まずは、かなり旧聞に属する話題ですが、eiga.com に出ていたニュースより。
米映画協会、ついに喫煙シーンをレイティングの対象に!
同様の記事は5/16の読売新聞夕刊1面にも掲載されましたが、eiga,com のニュースの見出しを目にした時、まず思い浮かべたのが『グッドナイト&グッドラック』だったので、記事中でこの作品に触れているのには笑ってしまいました。
ジョゼフ・マッカーシー上院議員による「赤狩り」旋風吹き荒れていた1950年代前半、反マッカーシーの急先鋒となったジャーナリストにしてCBS放送の人気アンカーマン、エドワード・R・マローとその仲間たちの闘いを描いた作品です。
監督・脚本:ジョージ・クルーニー(出演も)、主演:デイヴィッド・ストラザーン。
タイトルは、番組ラストのマローの決まり文句より。
クルーニーはじめ、製作に関わった人たちの志の高さは疑いようがありませんし、今この時代だからこそ必要とされる作品であることも理解できます。
しかし、一本の「映画」としての評価はまた別です。
とにかく構成に重層性がなく、ドラマとしては平板。マッカーシー議員と彼の調査委員会の行ないについては当時の映像がそのまま使われ、あえてドラマチックにしないセミドキュメンタリータッチを目指したとも考えられますが、ならば冒頭のシーンやロバート・ダウニーJr.&パトリシア・クラークソン夫妻のエピソード等、随所に見られる「映画的」な表現やキャラ立ては寧ろ排除すべきだったのではないでしょうか?
全体としては、TVの再現ドラマ、それも単発ドラマではなく、例えば『その時歴史が動いた』等の一部を見せられているような「薄い」印象で、題材や着眼点がすぐれているだけに惜しいと思いました。
一方この作品を「映画」として成り立たせているのは、モノクロ撮影の素晴らしさと、主演ストラザーンの演技によるものです。
コントラストのはっきりした画面は硬質な美しさをたたえ、無駄な思い入れを排したストラザーンの演技もそれにマッチしていました。そして、煙草を持つ手つきや吸う仕草は確かにカッコいいですね。
レイ・ワイズも素晴らしかったですが、彼ら俳優たちを向こうに回す実在のマッカーシー議員の存在感も、良くも悪くも大したものでありました。
何だかんだ言っても「オヤジ」俳優好きには見所多い映画でもあります。
というところで、初めにお伝えしたニュースに戻って──私自身は非喫煙者だし、煙草は苦手ですが、喫煙者やその文化をことごとく排除・否定するような社会が理想的なものだとは思えません。
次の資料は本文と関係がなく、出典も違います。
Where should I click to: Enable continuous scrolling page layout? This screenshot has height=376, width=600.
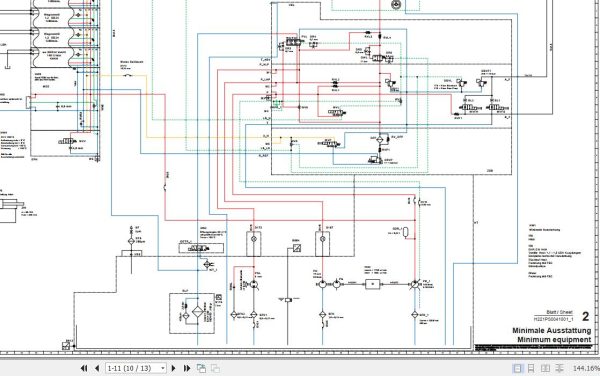[x=531, y=368]
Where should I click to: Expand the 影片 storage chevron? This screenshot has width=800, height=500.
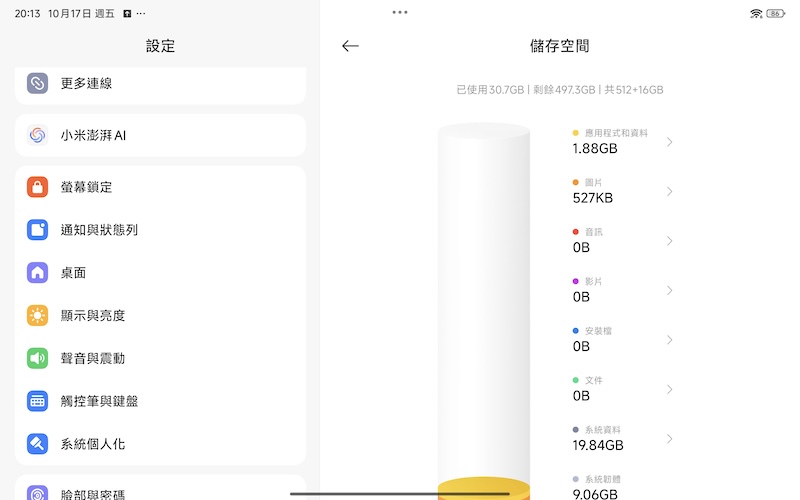[x=669, y=290]
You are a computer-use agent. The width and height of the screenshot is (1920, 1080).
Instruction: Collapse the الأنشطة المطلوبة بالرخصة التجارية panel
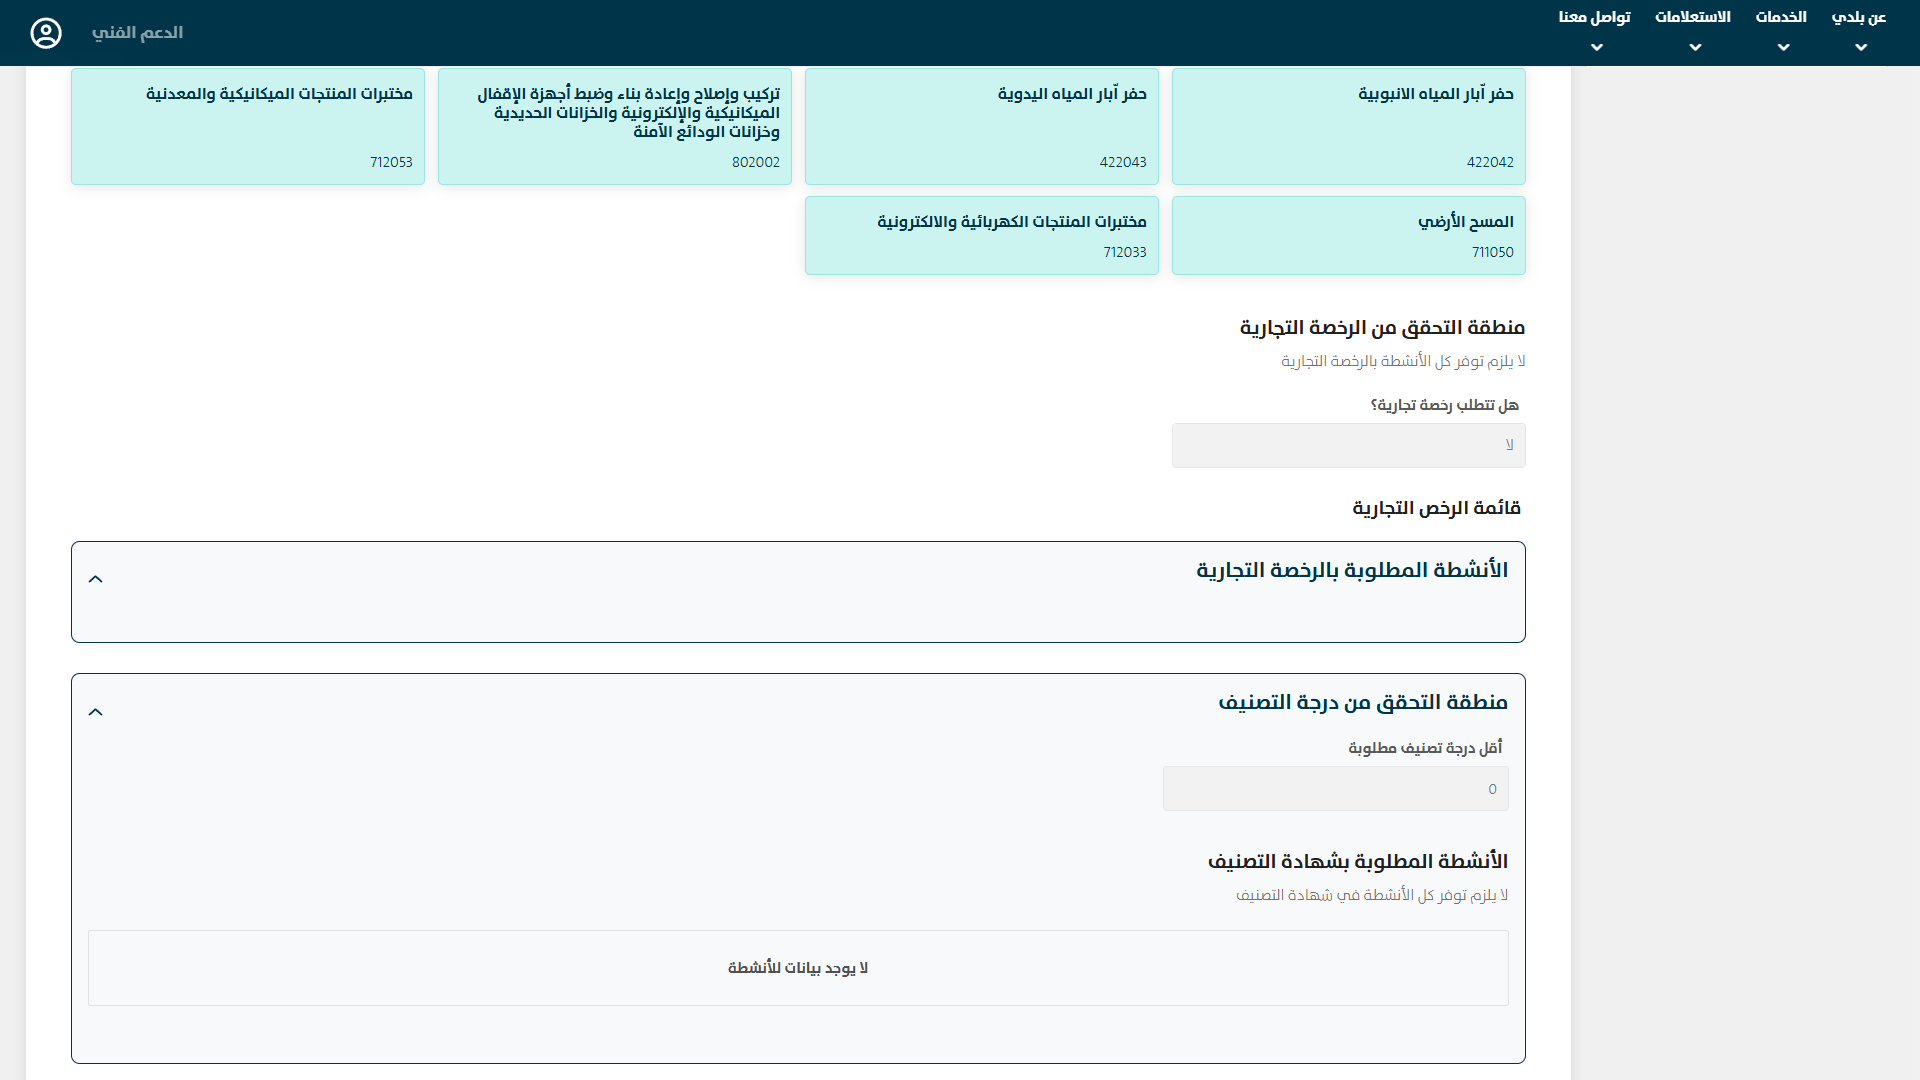click(x=96, y=580)

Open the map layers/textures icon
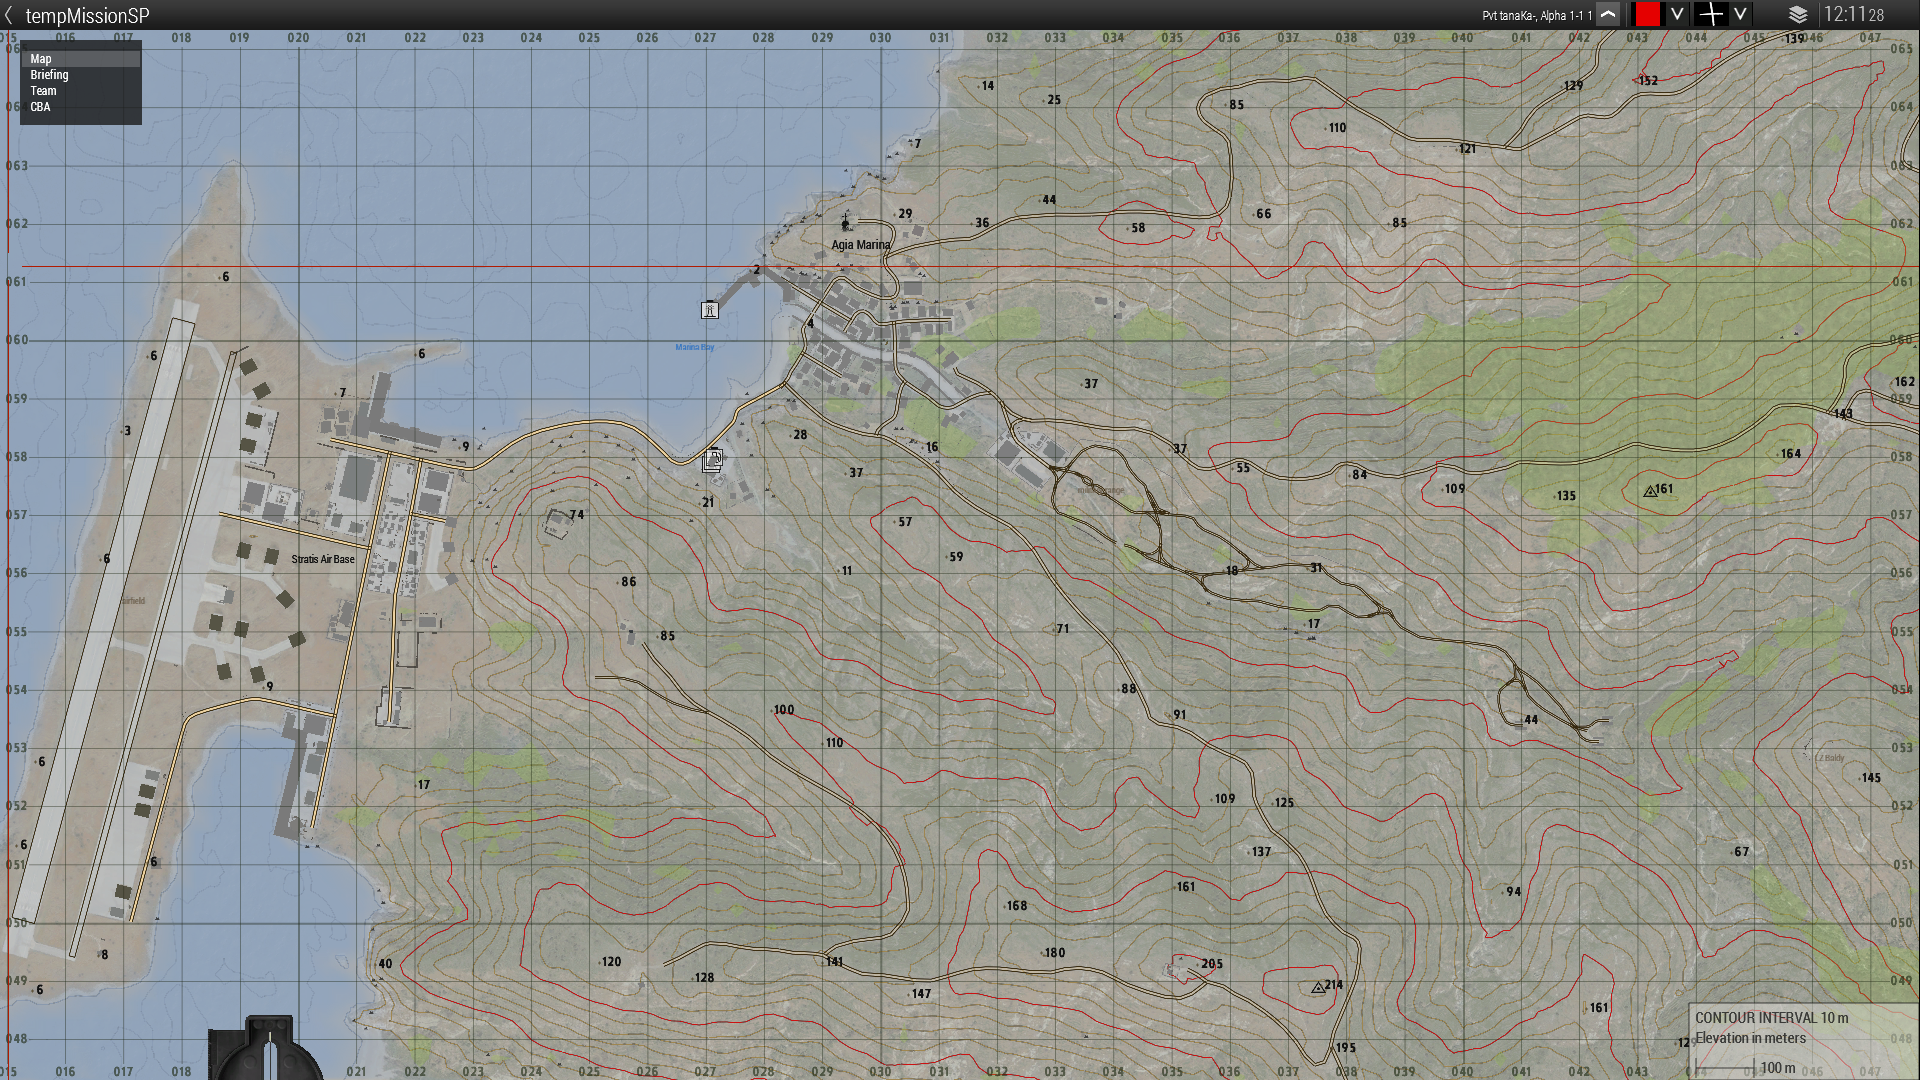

思想や趣味嗜好は異なっても、法の下に人は平等であるというのが、アメリカの民主主義の本来の姿であった筈なのに、人間とはなぜか不自由で不平等な方へと傾いて行くもののようです。
この映画は、「煙草」を通じて、そういう不自由さや閉塞感への異議申し立ても隠しテーマとして潜ませていたのかも知れません。
作品のデータと概要は、allcinema.net をご覧下さい。
背景となる歴史的事実については、Wikipedia で要領よくまとめています。
ジョセフ・マッカーシー
エドワード・R・マロー
マロー氏、やっぱり煙草を手にしていますね。